WHAT IS NEEDED:
I'd like the listing below copied exactly, with the images left out.

LISTED RECORDS:
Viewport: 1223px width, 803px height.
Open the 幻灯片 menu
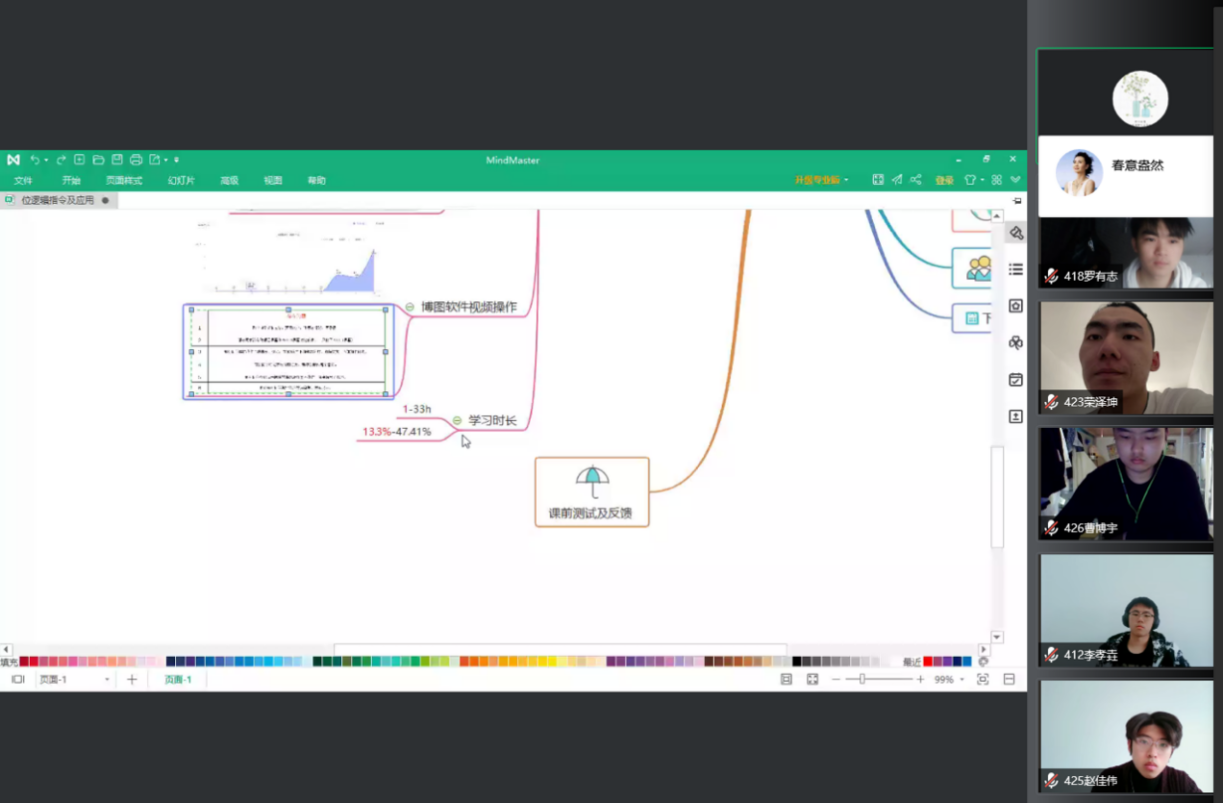tap(181, 181)
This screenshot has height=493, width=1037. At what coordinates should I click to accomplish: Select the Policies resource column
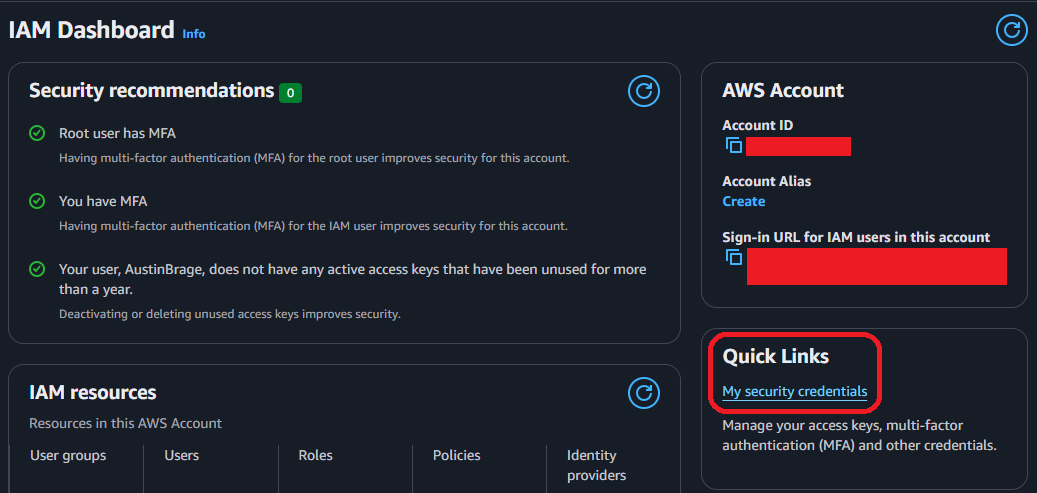pos(456,455)
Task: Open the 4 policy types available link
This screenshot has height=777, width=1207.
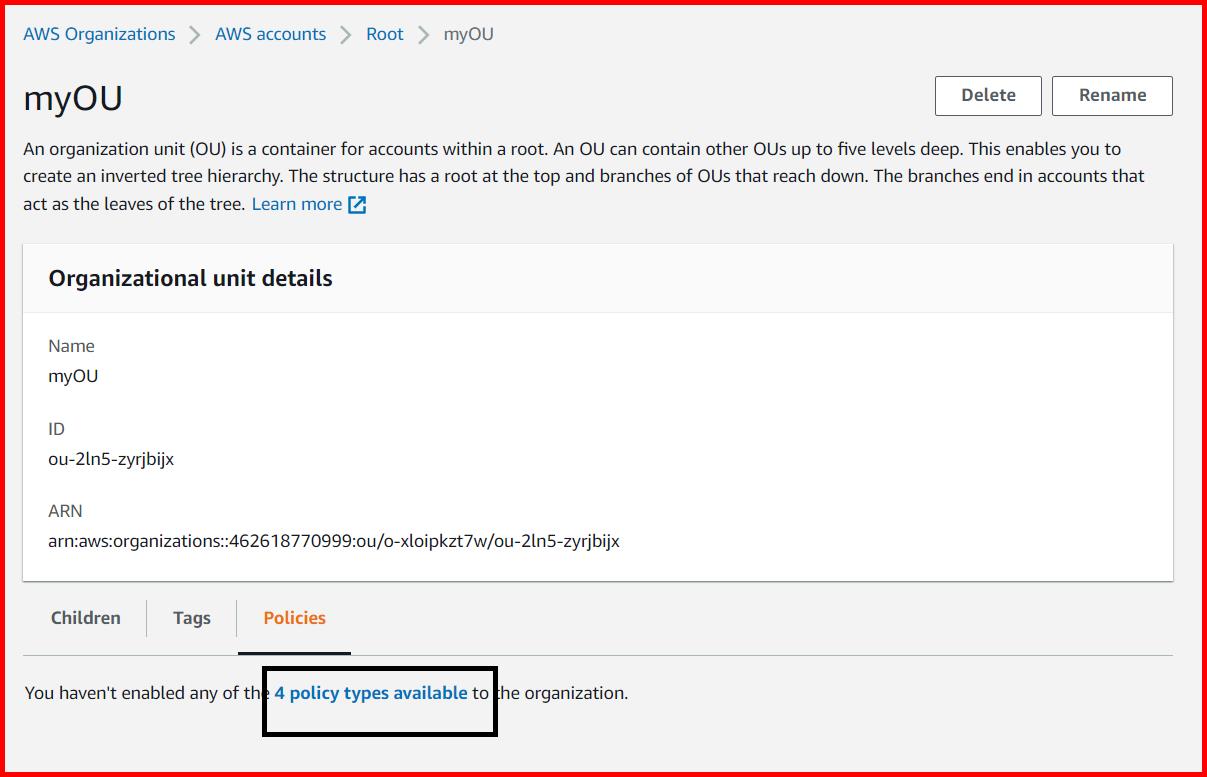Action: click(x=371, y=693)
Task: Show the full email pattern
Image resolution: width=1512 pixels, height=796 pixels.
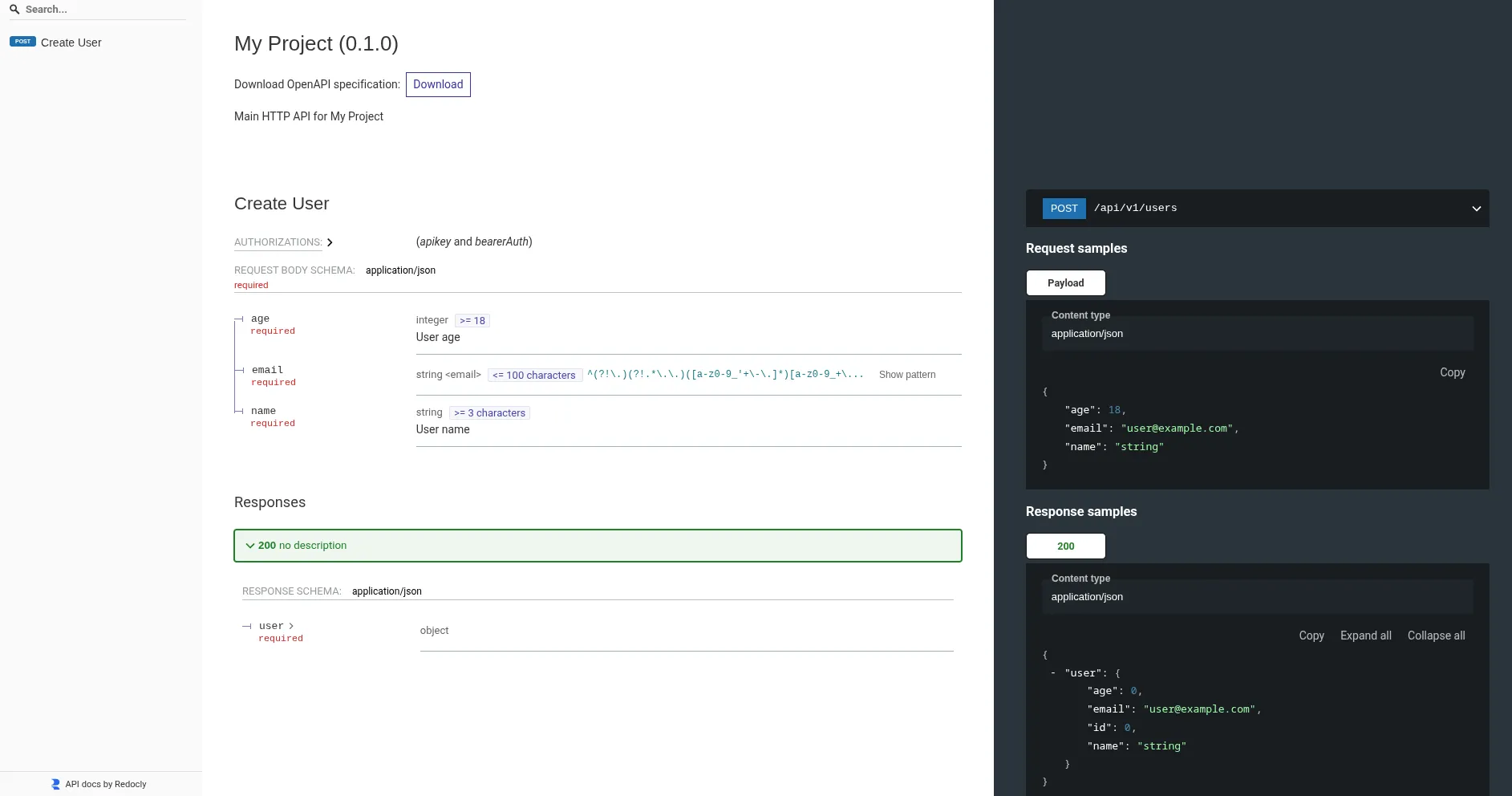Action: [906, 375]
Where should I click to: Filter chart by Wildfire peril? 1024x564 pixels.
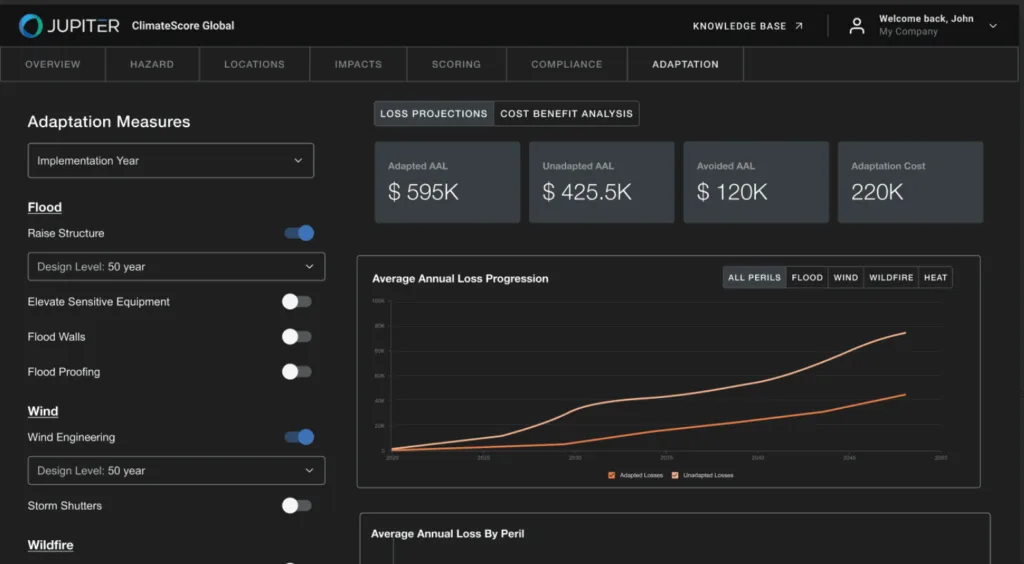point(891,278)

WRITTEN RESPONSE:
Viewport: 1223px width, 803px height.
Open the 幻灯片 menu
tap(181, 181)
This screenshot has height=493, width=1037. At what coordinates should I click to accomplish: Select the Policies resource column
pos(456,455)
Task: Open the 4 policy types available link
This screenshot has height=777, width=1207.
Action: click(x=371, y=693)
Task: Show the full email pattern
Image resolution: width=1512 pixels, height=796 pixels.
Action: [906, 375]
Where should I click to: Filter chart by Wildfire peril? 1024x564 pixels.
point(891,278)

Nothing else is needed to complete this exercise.